If you are an excellent driver, as well as a cautious one, you’ll make a great teacher for your teen. You can take them to a deserted parking lot somewhere and demonstrate the basics. You can show them how to adjust their mirrors, where the brake and gas are, and so forth. 

When they feel a little more confident, you can take them out on the road and into traffic for the first time. Make sure you go slowly and ease them into it. Don’t let them take the car out on the highway until both you and they feel confident enough that they won’t make a mistake once they’re out there. 

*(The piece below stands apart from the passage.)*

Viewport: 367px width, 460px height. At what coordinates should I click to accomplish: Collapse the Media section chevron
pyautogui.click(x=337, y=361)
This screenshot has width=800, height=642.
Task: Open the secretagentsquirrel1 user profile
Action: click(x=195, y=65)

You Can Talk to Them About What You Expect 

You might also decide that you want to speak to your teen very frankly about what you expect from them now that they’re close to driving age. Maybe you plan on giving them your used car and buying a new one for yourself. Perhaps you don’t have the budget for that, and you’d prefer to let them borrow your vehicle occasionally. 

Either way, you can tell them that driving does come with some possible dangers and some responsibilities as well. You can tell them that you expect them to wear their seatbelt at all times, and they should never use their smartphone to talk or text while driving.

You can mention to them not to adjust the radio while driving or allow anything else to distract them, like a friend in the passenger’s seat if they’re driving some of their buddies around. You can also state explicitly that they are never to consume alcohol or any other drugs before they drive. 

Presumably, they know all of this already, as the driver’s ed class will cover similar ground. They should also hear it from you, though, their parent, and you must convey to them how serious you are about all of it. 

If you have a good relationship with your teen, they should understand your concerns, and hopefully, they will take your advice to heart. If you know they are responsible about most things anyway, you will probably feel a lot better as they get ready to take this next big step on the road toward adulthood. 

If you are in the car with them for a while as they’re learning to drive and you see the responsible behavior you want, that should help reassure you. At that point, all you can do is hope for the best.